Anthropogenic perturbations to the fate of terrestrial organic matter in a river-dominated marginal sea

River-dominated ocean margins (RiOMar) are major terrestrial organic carbon (OC_terr) repositories that play an important role in the global carbon cycle. However, riverine inputs of sediment and associated OC_terr have decreased substantially due to intensifying human activity. Thus, studying OC_terr processing during transport to and within RiOMar is crucial. The East China Sea (ECS) receives reduced sediment loads from the Changjiang River (CJR), which is compounded further by the impoundment of the Three Gorges Reservoir. Here, we examined the CJR-ECS source-to-sink system to understand the fate of OC_terr in a typical RiOMar. We analyzed the sedimentary properties (grain size and the specific surface area), bulk organic carbon properties (C/N ratio and δ¹³C), and molecular biomarkers (n-alkanes and GDGTs) of riverine suspended particulate matter (SPM) and surficial marine sediment collected in 2006 and 2018. The C/N ratio, δ¹³C value, and short-chain n-alkanes abundances in the riverine SPM indicate that phytoplankton productivity could be an important source of OC_terr in the basin due to the reduced sediment loads.
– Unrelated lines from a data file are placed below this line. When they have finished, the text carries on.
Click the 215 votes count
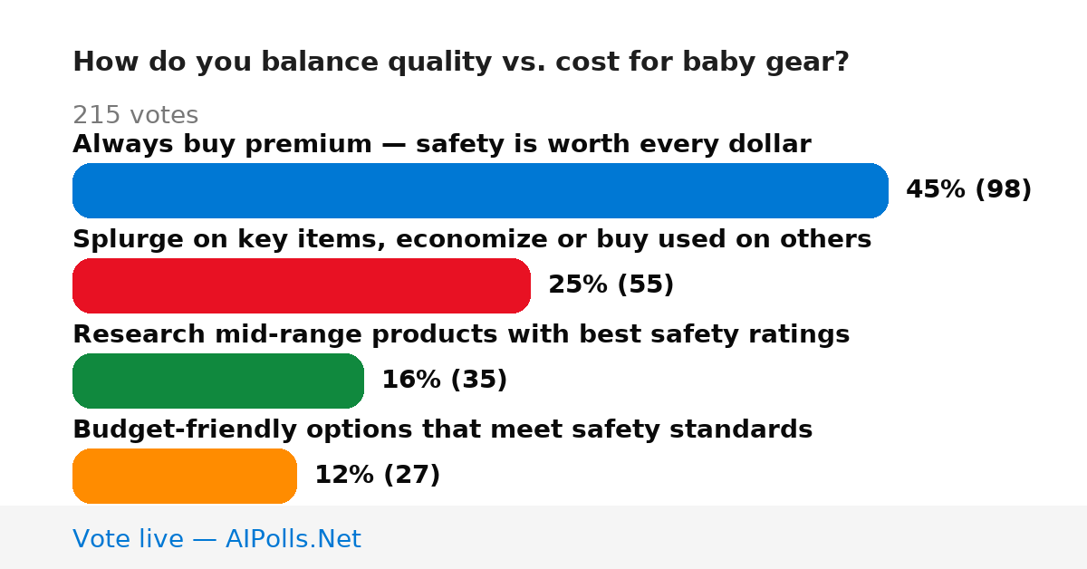Viewport: 1087px width, 569px height. (x=136, y=115)
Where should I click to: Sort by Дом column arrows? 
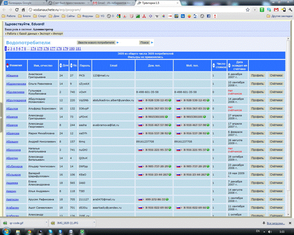[x=61, y=65]
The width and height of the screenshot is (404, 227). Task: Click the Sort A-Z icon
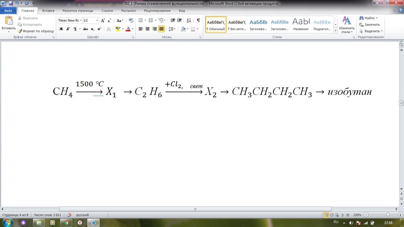188,20
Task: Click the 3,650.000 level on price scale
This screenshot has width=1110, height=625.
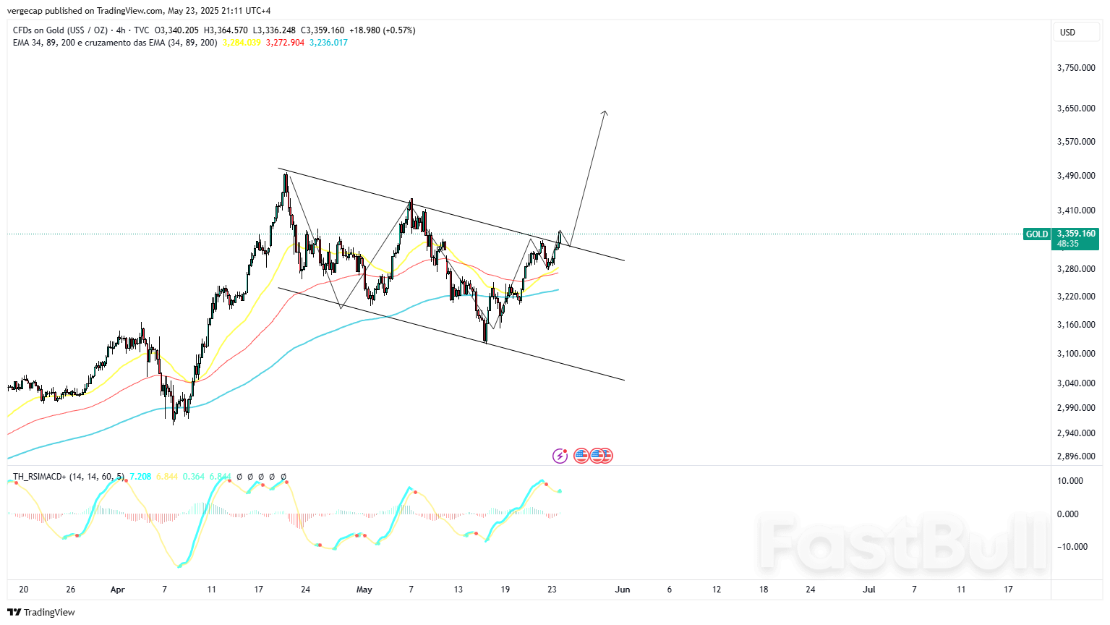Action: click(1076, 109)

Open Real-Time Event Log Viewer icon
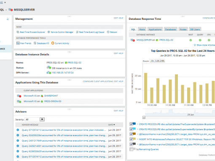tap(77, 32)
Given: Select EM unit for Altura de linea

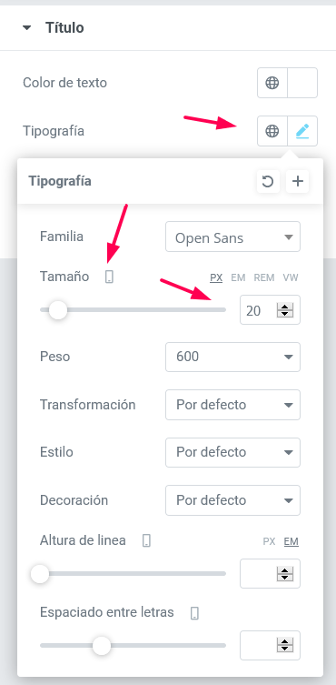Looking at the screenshot, I should tap(292, 541).
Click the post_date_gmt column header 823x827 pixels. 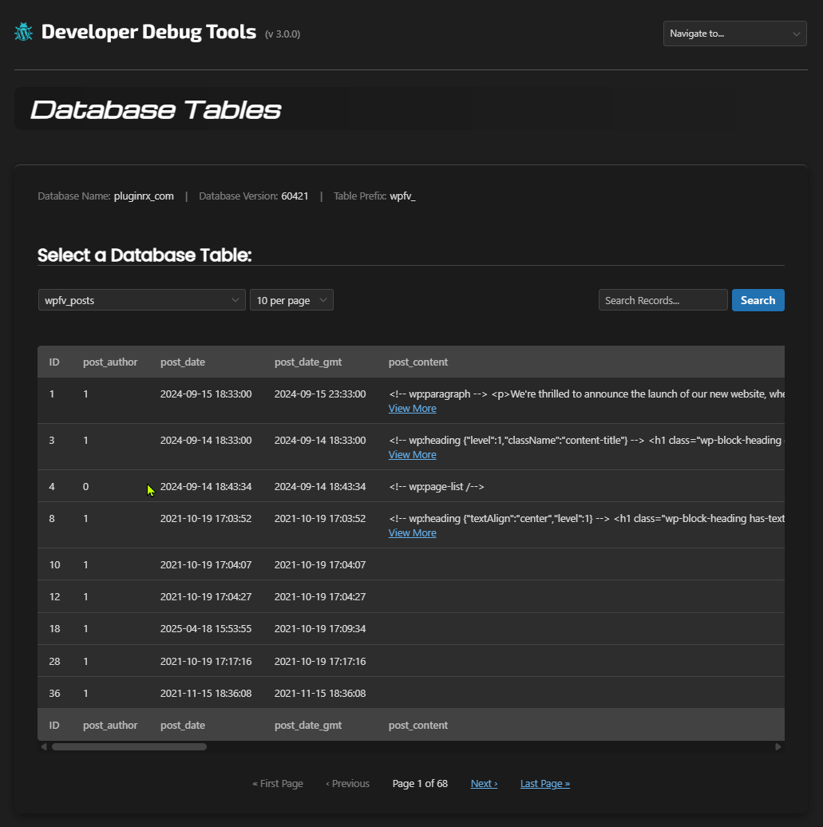pos(308,362)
Seabed erosion occurred in the estuarine–inner shelf areas of the ECS as a result of reduced riverine inputs, which resulted in a change in the distribution of sedimentary OC_terr. The reduced total organic carbon content and n-alkanes abundance are indicative of the low sedimentary OC_terr content. Variations in GDGT-based indices are further manifestation of reduced sediment load, as they show increased in situ production of GDGTs. Spearman correlations indicate that the biomarker abundances were positively correlated with silt, which is in accordance with silt being easily shaped by hydrodynamic sorting. Biomarker abundances along four estuarine–inner shelf transects also exhibited pronounced alongshore or cross-shelf OC_terr transport. Furthermore, the relationship between the biomarkers and sedimentary properties indicates that mineral protection plays an important role in regulating the fate of OC_terr on continental margins. Therefore, variations in riverine inputs and the sedimentary environment caused by anthropogenic perturbations have affected the abundance, distribution, composition, and transport of sedimentary OC_terr in the study area. These findings can be applicable to other RiOMar, as humans continue to shape riverine inputs globally.